Weaponizing the legal system for partisan political purposes

Aside from the ringing post-indictment public endorsement of Netanyahu, there are other factors that set the Olmert and Netanyahu cases apart.

For example, while in the Olmert case, there are no allegations of selective enforcement, in which similar violations by others were left unindicted, this is far from true with Netanyahu. In his case, there is perturbing and persuasive evidence of selective enforcement, in which dozens of incumbent politicians undertook identical—or, at least, very similar—pursuit of favorable coverage with nary an indictment being filed against any of them.

Another feature that underscores the qualitative chasm between the cases of Olmert and Netanyahu touches on how the police probes were conducted and the evidence collected.

With Olmert, there were no significant instances of police investigative misconduct or malign mistreatment of witnesses. In his case, the two major prosecution witnesses, who played a major part in bringing about his conviction, came forward of their own volition. One died before the trial ended. The other, Olmert’s longtime personal assistant, volunteered testimony after she felt abandoned by him and signed a plea bargain for a reduced sentence for her involvement in related offenses.

With Netanyahu, the situation differed drastically. Arguably even more troubling than the allegations of selective enforcement are persistent reports of police misconduct and mistreatment, and extortion of witnesses to obtain incriminating statements against him and other co-defendants.

Thus, Netanyahu associates, originally stoutly supportive of him, were reportedly coerced into becoming state witnesses for the prosecution. This was after police compelled an incarcerated interrogatee to sleep on a flea-infested mattress, threatened to reveal an extramarital affair to his spouse and attempted to enlist the son of a co-defendant to persuade his father to fire his attorney and hire a more compliant one.

Ill-begotten and ill-conceived

Perhaps the most substantial and far-reaching difference between the legal sagas of Olmert and Netanyahu is the impact each one is likely to have on the Israeli legal establishment and its enforcement agencies.

While in Olmert’s case, the investigations, the trial and the conviction of the relatively unpopular prime minister did not have a significantly negative impact on the credence and reputation of the bodies involved in the police investigation, indictment and conviction, this is highly unlikely to be so in Netanyahu’s case.

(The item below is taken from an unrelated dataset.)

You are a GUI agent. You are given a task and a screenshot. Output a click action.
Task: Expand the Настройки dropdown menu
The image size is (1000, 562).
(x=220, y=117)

After all, if he is forced to step down under the weight of what is perceived by many—both professional jurists and concerned laymen—“dubious” (to be charitable) indictments, this could well result in a severe blow to the fabric of Israeli democracy.

For it will demonstrate that any democratically elected leader—no matter how popular with the electorate or how impressive his achievements—can be deposed by the vindictive whims of a politically adversarial civil-society elite—and the (ab)use of its unelected position of power and privilege—to circumvent the will of the people.

Indeed, one thing is beyond doubt: No good result can come out of these ill-begotten and ill-conceived indictments.

If Netanyahu is found guilty, roughly half the Israeli public will feel that there has been a gross miscarriage of justice—and the already tenuous public trust in Israel’s system of law and order will be eroded even further.

On the other hand, if he is acquitted, roughly half (the other half) of the Israeli public will feel that there has been a gross miscarriage of justice—and the already tenuous faith in Israel’s system of law and order will be denuded even further.

Among the biggest losers will be those who launched this reckless and needless initiative in the first place.

Regrettably, the public mistrust, which it will generate in them, will certainly be richly deserved.

Martin Sherman is the founder and executive director of the Israel Institute for Strategic Studies.